El palpitar de su corazón se llenaba de una expectación inexplicable, pues se aproximaba la visita del hijo del sultán. En cada rincón, los sirvientes se afanaban con esmero para asegurar que cada detalle estuviera preparado meticulosamente. Desde la elección exquisita de la cena hasta la presentación impecable de los postres, todo estaba dispuesto para honrar la llegada de un invitado tan distinguido. En medio de este bullicio de preparativos, Clarice se encontraba dedicada a los últimos toques de la preparación de su sultana. Cuidadosamente, peinaba los cabellos de esta noble dama, cada movimiento un gesto de afecto y devoción. Los reflejos dorados de la luz de las velas acariciaban los mechones sedosos, y en esos momentos íntimos, el lazo entre ambas mujeres se fortalecía aún más.

Era la expresión de un vínculo que se había forjado en días compartidos, en risas entrelazadas y lágrimas secadas por la mujer hacia la joven de apenas 15 años. Geverhan, con el tiempo, comenzó a apreciar a Clarice, encontrando en ella ecos de Mahmud, el príncipe que ahora descansaba bajo tierra. En momentos de silencio, el remordimiento la atacaba, y sus sueños se llenaban de la figura de aquel joven príncipe.

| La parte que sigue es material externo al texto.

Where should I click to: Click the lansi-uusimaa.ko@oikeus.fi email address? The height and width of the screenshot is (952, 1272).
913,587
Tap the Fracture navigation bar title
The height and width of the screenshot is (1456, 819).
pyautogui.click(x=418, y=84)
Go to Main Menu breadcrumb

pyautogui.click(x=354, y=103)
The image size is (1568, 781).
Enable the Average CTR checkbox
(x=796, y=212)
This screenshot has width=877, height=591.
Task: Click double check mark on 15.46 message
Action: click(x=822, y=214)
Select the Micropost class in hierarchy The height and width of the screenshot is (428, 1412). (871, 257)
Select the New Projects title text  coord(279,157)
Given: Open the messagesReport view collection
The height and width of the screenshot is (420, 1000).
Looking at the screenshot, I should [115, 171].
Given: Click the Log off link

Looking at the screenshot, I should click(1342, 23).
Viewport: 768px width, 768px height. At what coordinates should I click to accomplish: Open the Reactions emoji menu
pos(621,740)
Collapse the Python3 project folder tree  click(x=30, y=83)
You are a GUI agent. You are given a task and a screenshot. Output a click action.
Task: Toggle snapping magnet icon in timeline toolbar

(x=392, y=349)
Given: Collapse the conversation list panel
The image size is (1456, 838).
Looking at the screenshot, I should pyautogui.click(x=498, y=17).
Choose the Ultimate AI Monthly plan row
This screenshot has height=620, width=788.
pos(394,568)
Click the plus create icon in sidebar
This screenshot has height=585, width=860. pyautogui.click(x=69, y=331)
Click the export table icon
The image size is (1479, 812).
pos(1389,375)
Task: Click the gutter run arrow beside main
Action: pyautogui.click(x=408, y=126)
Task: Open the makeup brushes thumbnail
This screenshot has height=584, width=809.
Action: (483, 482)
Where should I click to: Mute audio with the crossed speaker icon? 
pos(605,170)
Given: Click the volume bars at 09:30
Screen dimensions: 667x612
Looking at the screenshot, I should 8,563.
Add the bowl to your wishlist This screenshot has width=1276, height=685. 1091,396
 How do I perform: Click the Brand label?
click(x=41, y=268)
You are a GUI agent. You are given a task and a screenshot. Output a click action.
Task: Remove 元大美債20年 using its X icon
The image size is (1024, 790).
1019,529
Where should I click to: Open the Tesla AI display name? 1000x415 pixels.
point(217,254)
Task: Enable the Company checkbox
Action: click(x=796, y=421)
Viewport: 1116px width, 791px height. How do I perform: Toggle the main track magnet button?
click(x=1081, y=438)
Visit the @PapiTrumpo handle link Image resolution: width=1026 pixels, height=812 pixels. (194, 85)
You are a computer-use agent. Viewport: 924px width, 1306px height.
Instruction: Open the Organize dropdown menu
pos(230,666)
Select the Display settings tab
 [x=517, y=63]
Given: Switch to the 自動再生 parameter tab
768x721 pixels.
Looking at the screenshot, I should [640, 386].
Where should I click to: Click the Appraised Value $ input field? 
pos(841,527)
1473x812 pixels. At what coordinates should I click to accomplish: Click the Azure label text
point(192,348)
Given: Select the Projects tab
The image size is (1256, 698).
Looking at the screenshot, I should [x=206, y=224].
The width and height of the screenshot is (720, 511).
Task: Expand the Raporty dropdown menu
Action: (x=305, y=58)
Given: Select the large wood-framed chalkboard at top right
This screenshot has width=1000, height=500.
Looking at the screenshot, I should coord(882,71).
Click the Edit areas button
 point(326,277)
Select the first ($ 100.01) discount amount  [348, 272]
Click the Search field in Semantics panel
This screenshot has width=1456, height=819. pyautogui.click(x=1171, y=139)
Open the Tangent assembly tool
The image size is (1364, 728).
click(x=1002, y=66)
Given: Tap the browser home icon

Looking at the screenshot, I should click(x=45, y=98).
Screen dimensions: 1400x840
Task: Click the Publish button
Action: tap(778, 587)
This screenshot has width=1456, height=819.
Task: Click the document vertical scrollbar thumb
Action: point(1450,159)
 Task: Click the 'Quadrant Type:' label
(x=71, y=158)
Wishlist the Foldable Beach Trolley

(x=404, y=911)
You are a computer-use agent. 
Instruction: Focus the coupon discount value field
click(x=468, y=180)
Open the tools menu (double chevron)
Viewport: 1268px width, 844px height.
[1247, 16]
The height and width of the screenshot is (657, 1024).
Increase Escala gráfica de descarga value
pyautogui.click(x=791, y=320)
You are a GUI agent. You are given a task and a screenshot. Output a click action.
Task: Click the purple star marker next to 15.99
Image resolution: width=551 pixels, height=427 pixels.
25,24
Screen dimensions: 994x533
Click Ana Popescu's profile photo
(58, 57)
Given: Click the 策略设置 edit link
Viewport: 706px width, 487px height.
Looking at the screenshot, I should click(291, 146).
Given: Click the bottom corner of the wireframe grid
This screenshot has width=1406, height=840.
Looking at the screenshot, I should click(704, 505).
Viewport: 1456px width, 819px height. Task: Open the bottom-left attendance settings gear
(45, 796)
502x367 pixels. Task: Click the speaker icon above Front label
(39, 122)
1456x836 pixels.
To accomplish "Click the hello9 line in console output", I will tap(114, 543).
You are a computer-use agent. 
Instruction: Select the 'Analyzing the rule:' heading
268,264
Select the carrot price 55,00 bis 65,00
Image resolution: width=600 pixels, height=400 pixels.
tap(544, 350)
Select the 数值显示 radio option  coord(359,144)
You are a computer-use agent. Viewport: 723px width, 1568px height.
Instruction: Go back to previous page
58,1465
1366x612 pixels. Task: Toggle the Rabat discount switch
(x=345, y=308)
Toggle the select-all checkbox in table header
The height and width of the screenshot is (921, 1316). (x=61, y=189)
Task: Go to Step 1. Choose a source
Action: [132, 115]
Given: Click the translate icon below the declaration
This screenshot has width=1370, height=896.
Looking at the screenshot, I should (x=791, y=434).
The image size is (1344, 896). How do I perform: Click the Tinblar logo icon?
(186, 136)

—Se ve hermosa, sultana —expresó Clarice, admirando la presencia de Geverhan.

—Agradezco tus palabras, Clarice —respondió Geverhan, levantándose con elegancia y contemplándose en el espejo—. Ven, acompáñame al jardín el príncipe Ahmed debería llegar pronto.

Clarice, con respetuosa expectación, siguió los pasos de Geverhan. La joven estaba fascinada por la sabiduría y la gracia de la mujer a la que servía, comprometida a aprender cada detalle, especialmente el idioma que se deslizaba entre sus labios.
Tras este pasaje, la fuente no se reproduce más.